Designing AI That Feels Fair
Territory War's AI progression: from random moves to anticipatory strategy, without ever feeling cheap.
The fairness problem
Most strategy game AI cheats. It sees the whole map, processes faster than a human, or gets resource bonuses to compensate for dumb decision-making. Players can tell. Even if they can’t articulate it, the game feels wrong.
Territory War is a 1v1 turn-based territory control game. Two players move simultaneously on a shared grid, leaving permanent body trails. When you enclose an area, you claim it. Most claimed cells wins. The AI has to feel like a real opponent, not a difficulty slider with extra resources.
The constraint I set: the AI sees exactly what the player sees. No fog of war advantages, no hidden state, no extra moves. If the AI wins, it’s because it played better.
Six strategies, not one smart AI
Instead of building one monolithic AI that plays “optimally,” I built six distinct strategies that each embody a different playstyle:
- Greedy Expand runs BFS from each possible move to count reachable empty cells and picks the direction that maximizes open space. Sprawling, territorial.

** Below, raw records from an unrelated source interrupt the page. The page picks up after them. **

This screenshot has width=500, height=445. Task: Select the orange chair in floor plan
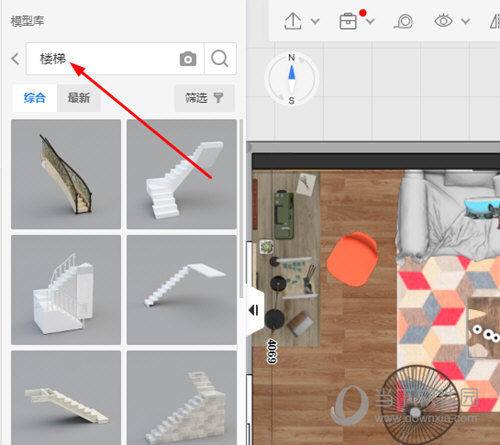point(352,259)
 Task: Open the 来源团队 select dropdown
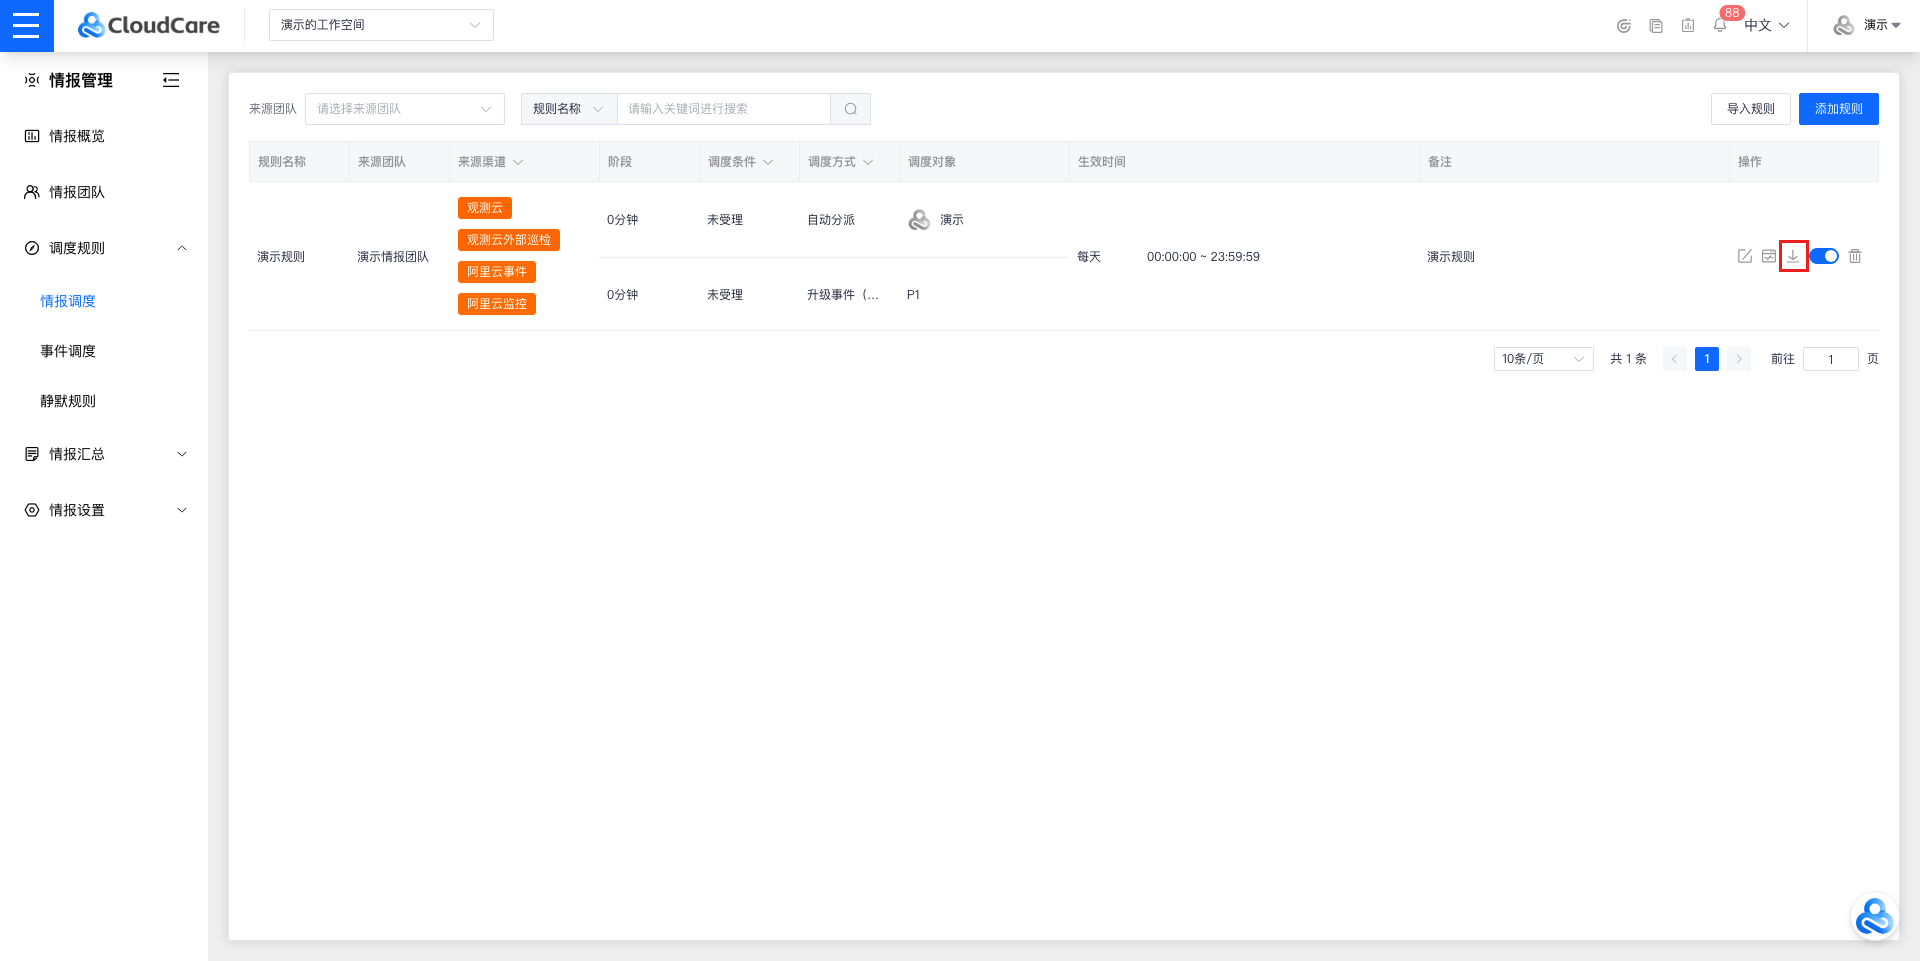[x=404, y=109]
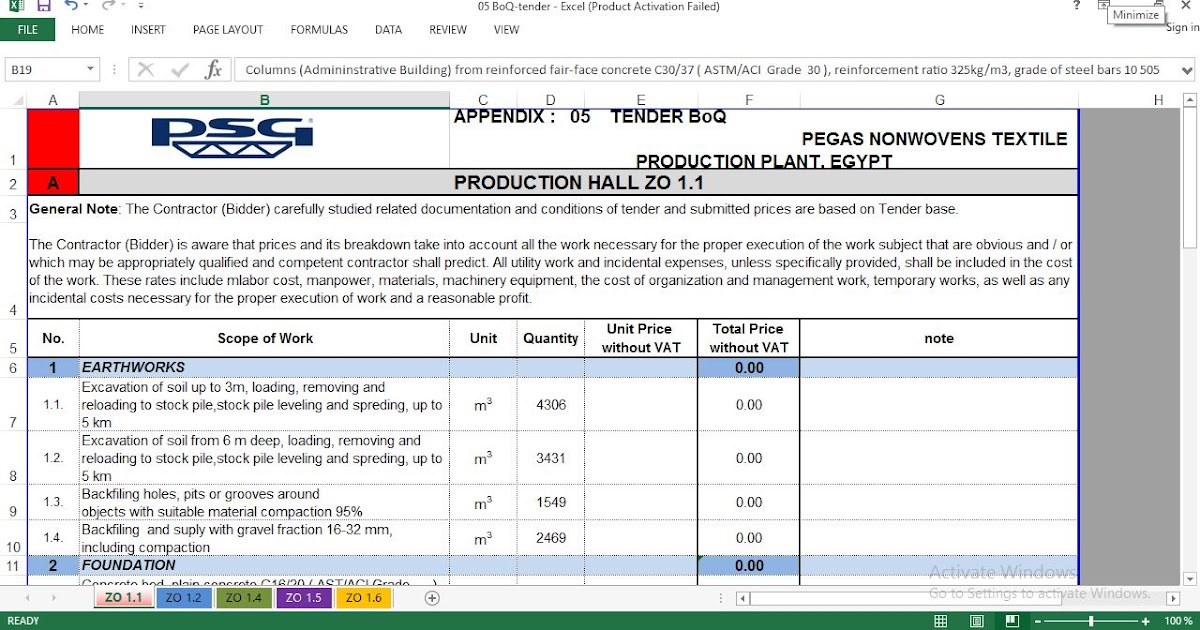Click the Minimize tooltip button
This screenshot has height=630, width=1200.
(x=1135, y=15)
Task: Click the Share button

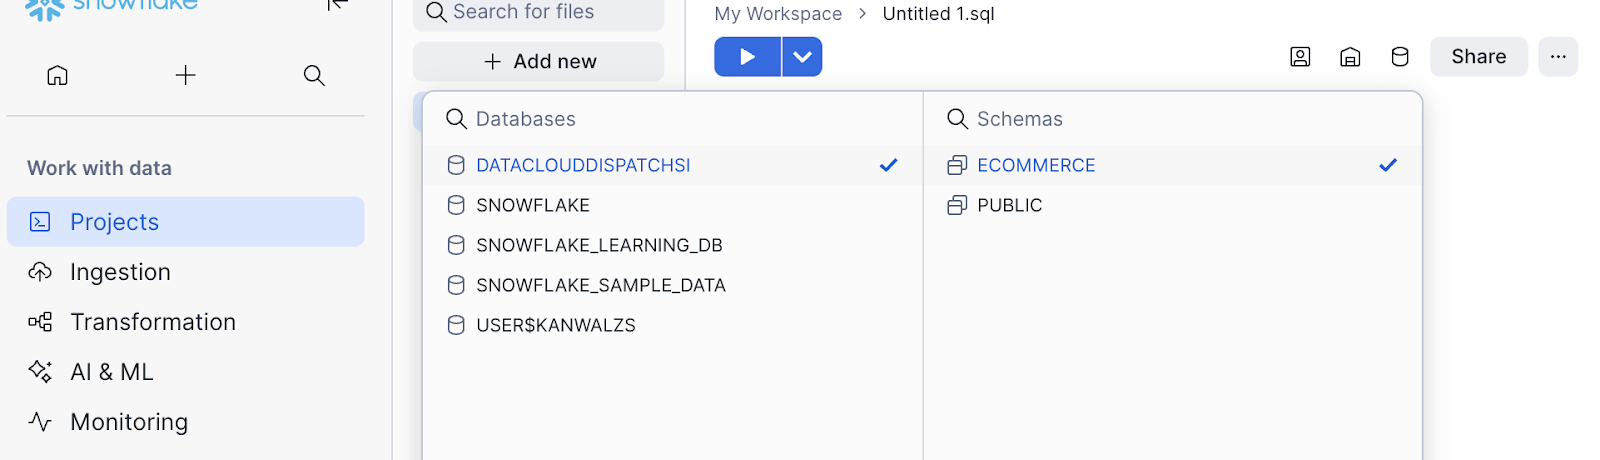Action: [1478, 57]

- Wall moves in straight lines toward the nearest grid edge, creating linear barriers.
- Encircle computes angular position relative to your head and orbits clockwise, tightening the loop. Suffocating.
- Deny runs BFS from your head to find your largest open corridor, then races to block it.
- Efficient Fill builds compact spirals to maximize territory-per-cell ratio. Defensive.
- Corner Trap identifies your nearest corner and races to box you in with diagonal aggression.
Each strategy is simple enough that a player can read it. After a few encounters you start recognizing “oh, it’s doing Wall” and can adapt. That’s the whole trick: the AI’s behavior is predictable once you learn the patterns, and beating it requires counter-strategy rather than raw speed.
Progressive difficulty
The AI doesn’t just get “harder” in a linear sense. It gets smarter about how it picks and times its strategies.
At levels 1 through 10, it switches between strategies randomly. Ignores what you’re doing. You’re learning the game mechanics, and the AI is just an obstacle to practice against.
Levels 11 through 25, it starts counter-picking. After observing your strategy for 3 ticks, it identifies what you’re doing and switches to a counter. Playing Greedy Expand? It switches to Deny.
Levels 26 through 40, it anticipates your switches. It tracks your strategy cooldowns and predicts when you’ll switch, pre-positioning with a counter before you’ve even committed.
Level 41 and beyond, it optimizes against your known pool. It knows which strategies you’ve unlocked and runs minimax-style evaluation against your possible loadouts.
The jump from reactive to anticipatory is where most players hit the wall. You can’t just find one good strategy and spam it. You have to vary your play and manage cooldowns deliberately.
The loadout guarantee
Players pick 2 strategies before each level (3 after level 15). The AI also has a fixed loadout per level. I enforce a hard constraint: every level must be beatable with at least 3 different player loadout combinations.
This prevents the degenerate case where there’s only one “correct” answer. If a level is only beatable with Deny + Encircle, it’s a puzzle, not a strategy game. Multiple viable loadouts mean the player can express their preferred style.
I validate this during level design by simulating all possible loadout combinations against the AI’s fixed behavior. If fewer than 3 win consistently, I adjust the AI’s loadout or the grid dimensions until the constraint is satisfied.
Per-strategy cooldowns
After switching away from a strategy, it goes on cooldown. Cooldowns are per-strategy, not global. Your current strategy and both cooldown timers are always visible to both players.
You can’t just alternate between two strategies every tick. You have to plan sequences: use Strategy A for 5 ticks, switch to B, and by the time B’s cooldown starts, A is available again. The AI reads these rhythms at higher levels. Predictable patterns get punished.
Why it works
The AI’s current strategy is always visible. You can see what it’s doing and reason about why. No hidden state.
Each strategy has a distinctive movement signature. Encircle curves. Wall goes straight. Corner Trap moves diagonally. You learn to recognize them fast.
And every strategy has at least two effective counters, so there’s no dominant option. Rock-paper-scissors dynamics emerge naturally from the six strategy interactions. The AI never needs to cheat because the strategy system gives it enough real tools to be genuinely difficult. When you lose, you can replay and see exactly what happened, because nothing was hidden.